Speaking on condition of anonymity, an Israeli official told news agencies that the country was set to extend the ceasefire it has signed with Hamas beyond its Friday deadline. The official did not specify for how long.

"Israel has expressed its readiness to extend the truce under its current terms," the official told both news agencies Reuters and AFP on Wednesday.

However, Hamas' senior political leader based in Cairo, Moussa Abu Marzouk, wrote on Twitter that "there is no agreement" to prolong the ceasefire.

A month of airstrikes and shelling displaced over half a million people, about a third of Gaza's residents. The bombardment, which began June 8, killed 1,875 in Gaza, about 75 percent of them civilians.

Sixty-four Israeli soldiers died. Three noncombatants were killed by rockets fired from Gaza.

Border crossing reopening?

On Wednesday, a German diplomatic source told news agencies that German Foreign Minister Frank-Walter Steinmeier and his counterparts in France and England hoped to restore EU operations at Gaza's Rafah border crossing to Egypt. The EU halted the operation after Hamas took control of Gaza in 2007.

The EU Border Assistance Mission began monitoring the Rafah crossing in 2005. About 90 EU officers, including German federal police and customs agents, helped Palestinian guards keep weapons, explosives, cash and contraband out of Gaza. After the EU pullout, Egypt has repeatedly shut the Rafah border over the past year, significantly increasing pressure on Gazans, who already face a rigid land and sea blockade imposed by Israel following the takeover by Hamas. Egyptian leaders are currently hosting indirect talks between Palestinian and Israeli officials in Cairo.
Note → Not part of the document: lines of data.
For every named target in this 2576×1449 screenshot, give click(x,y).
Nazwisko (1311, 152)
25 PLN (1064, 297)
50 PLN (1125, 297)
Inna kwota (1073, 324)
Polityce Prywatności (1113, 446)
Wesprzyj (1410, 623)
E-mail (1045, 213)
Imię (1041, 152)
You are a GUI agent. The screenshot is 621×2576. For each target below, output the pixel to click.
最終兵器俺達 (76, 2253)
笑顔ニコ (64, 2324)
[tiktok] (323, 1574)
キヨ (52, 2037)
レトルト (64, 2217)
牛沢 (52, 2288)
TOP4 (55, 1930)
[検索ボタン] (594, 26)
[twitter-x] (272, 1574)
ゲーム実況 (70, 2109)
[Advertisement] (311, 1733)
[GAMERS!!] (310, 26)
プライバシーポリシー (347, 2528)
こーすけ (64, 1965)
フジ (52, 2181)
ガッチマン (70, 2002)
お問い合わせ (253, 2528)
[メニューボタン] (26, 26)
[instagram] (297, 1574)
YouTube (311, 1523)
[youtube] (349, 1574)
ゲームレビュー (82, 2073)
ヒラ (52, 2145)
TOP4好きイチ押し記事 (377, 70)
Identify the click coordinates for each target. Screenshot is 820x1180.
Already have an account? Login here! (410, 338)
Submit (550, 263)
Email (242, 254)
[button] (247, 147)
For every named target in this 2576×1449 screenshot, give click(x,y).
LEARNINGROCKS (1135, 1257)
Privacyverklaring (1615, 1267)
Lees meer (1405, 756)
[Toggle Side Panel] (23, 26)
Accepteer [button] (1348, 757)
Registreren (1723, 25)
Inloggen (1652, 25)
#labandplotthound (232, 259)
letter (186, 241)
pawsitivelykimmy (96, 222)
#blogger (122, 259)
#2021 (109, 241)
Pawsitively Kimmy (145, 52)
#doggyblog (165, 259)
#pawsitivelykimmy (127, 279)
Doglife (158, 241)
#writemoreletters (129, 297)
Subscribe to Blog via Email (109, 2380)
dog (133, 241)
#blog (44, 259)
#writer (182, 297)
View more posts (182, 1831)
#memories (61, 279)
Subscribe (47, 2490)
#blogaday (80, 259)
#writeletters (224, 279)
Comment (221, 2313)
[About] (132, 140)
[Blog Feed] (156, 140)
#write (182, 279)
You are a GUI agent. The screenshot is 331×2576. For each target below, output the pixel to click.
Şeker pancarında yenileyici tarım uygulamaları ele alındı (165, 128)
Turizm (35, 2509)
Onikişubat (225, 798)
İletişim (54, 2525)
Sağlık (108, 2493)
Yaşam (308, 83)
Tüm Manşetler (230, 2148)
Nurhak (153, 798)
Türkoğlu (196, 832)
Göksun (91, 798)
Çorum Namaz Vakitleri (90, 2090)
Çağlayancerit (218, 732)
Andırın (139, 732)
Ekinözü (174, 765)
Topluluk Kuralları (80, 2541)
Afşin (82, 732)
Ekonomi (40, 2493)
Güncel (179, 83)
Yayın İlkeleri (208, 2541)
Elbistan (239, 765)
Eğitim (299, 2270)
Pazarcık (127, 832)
On Wednesday, UN Secretary-General Ban Ki-moon said Israelis and Palestinians had the right to live "free from fear." Ban also thanked staff working in Gaza for their bravery and sacrifice and said that the flag of the United Nations would fly at half-mast Thursday to honor colleagues killed when Israeli strikes hit UN-run schools in Gaza on July 24, July 31 and August 3. The secretary-general had already condemned those attacks on Sunday.

"The senseless cycle of suffering in Gaza and the West Bank, as well as in Israel, must end," Ban told the 193-nation assembly on Wednesday. "Do we have to continue like this?" he asked. "Build, destroy and build and destroy? We will build again, but this must be the last time to rebuild. This must stop now."

Prime Minister Benjamin Netanyahu said Israeli soldiers had not intentionally killed any civilians and put the blame for any deaths on Hamas. "Israel deeply regrets every civilian casualty, every single one," he said on Wednesday.